At least 19 people have been killed since the protests erupted three days ago, seemingly independent of any organized political party and taking the security forces by surprise.

Police said protesters carrying guns had fired at them in the town of Rifae Thursday morning, near the southern city of Nasiriyah where seven people died overnight. Fifty people were wounded in Rifae, including five policemen, they said, adding to hundreds already injured across the country.

Clashes in another southern city, Amara, killed four people overnight.

A curfew, lifted early in the morning in southern cities, was reimposed immediately in Nassiriya and later in Amara.

In Baghdad, the authorities attempted to head off protests by imposing a curfew beginning at 5 A.M.. Troops patrolled main roads and public spaces, but by morning sporadic demonstrations had begun, and troops opened fire with live rounds to disperse them.

"Despite the curfew we are going out to protest to call for our rights. We want to change the regime. They have arrested our people. They have done things to our people they did not even do to Islamic State," a protester said. 

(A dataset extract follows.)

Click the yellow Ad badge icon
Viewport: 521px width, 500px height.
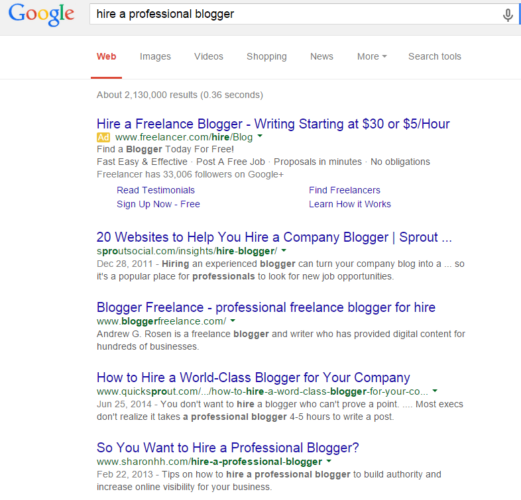pos(103,137)
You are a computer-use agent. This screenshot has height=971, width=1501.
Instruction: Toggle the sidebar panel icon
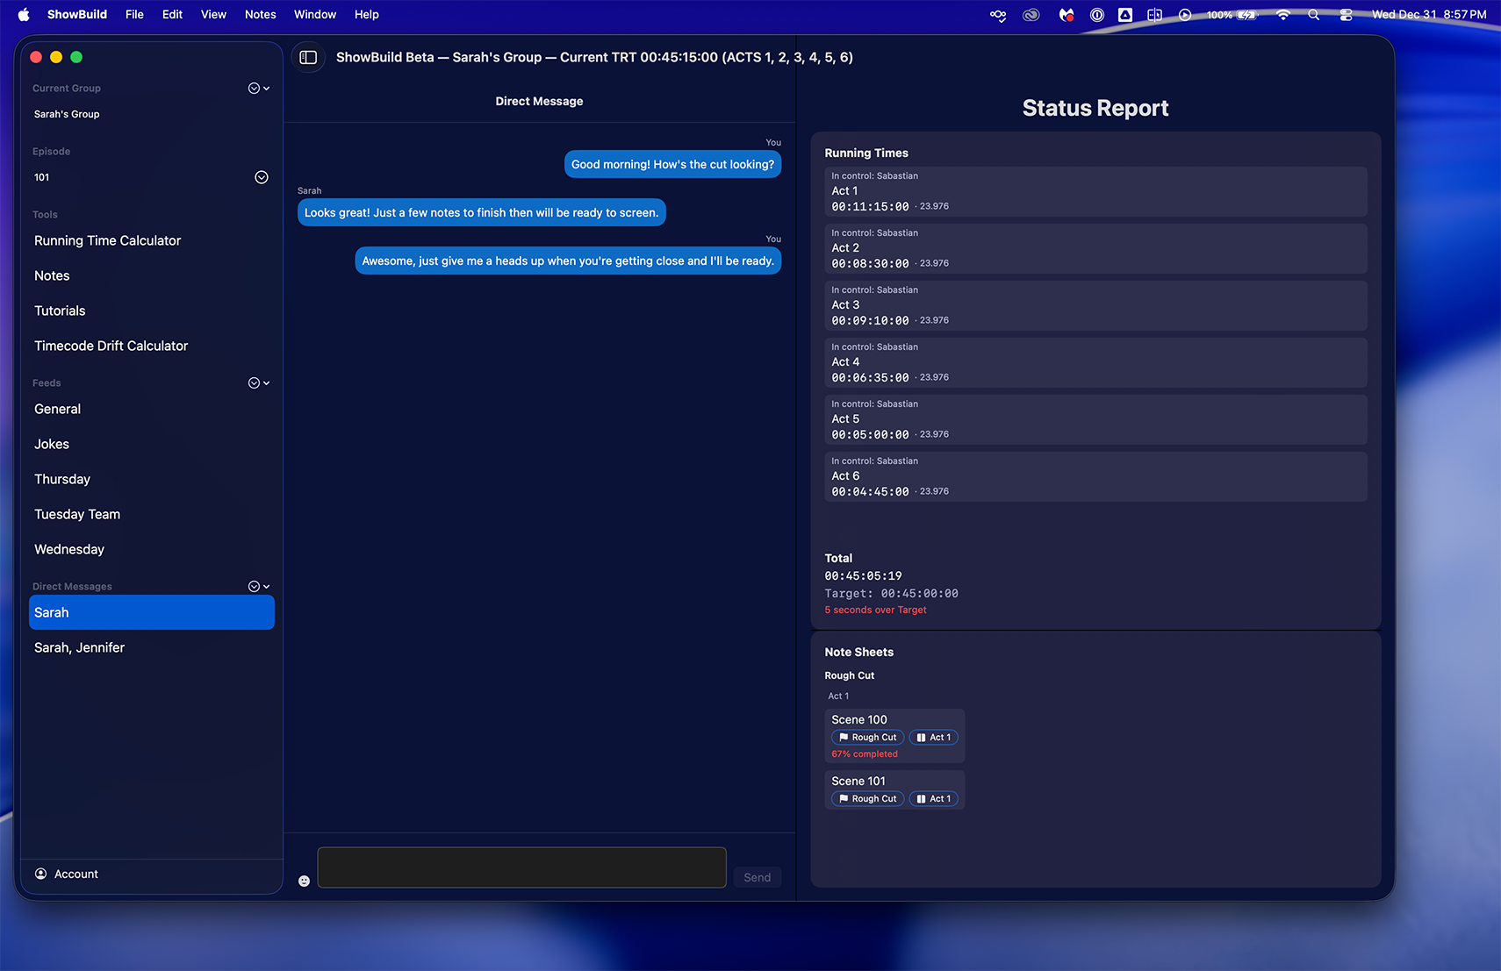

"They have beat them up and humiliated them while firing live gunfire. What did we do? Are we suicide bombers? We are here to call for our rights and all these people."

Residents of the Iraqi capital queued outside supermarkets and food stores to stock up on supplies in case of a sudden rise in prices or further security restrictions by authorities.

The demonstrations began in Baghdad Tuesday and quickly grew and spread to other cities, mainly in Iraq's south. Police have fired live rounds, tear gas and water cannon to disperse protesters.

Protesters directed their anger at a government and political class they say is corrupt and doing nothing to improve their lives. They demanded jobs, better services and called for the "downfall of the regime."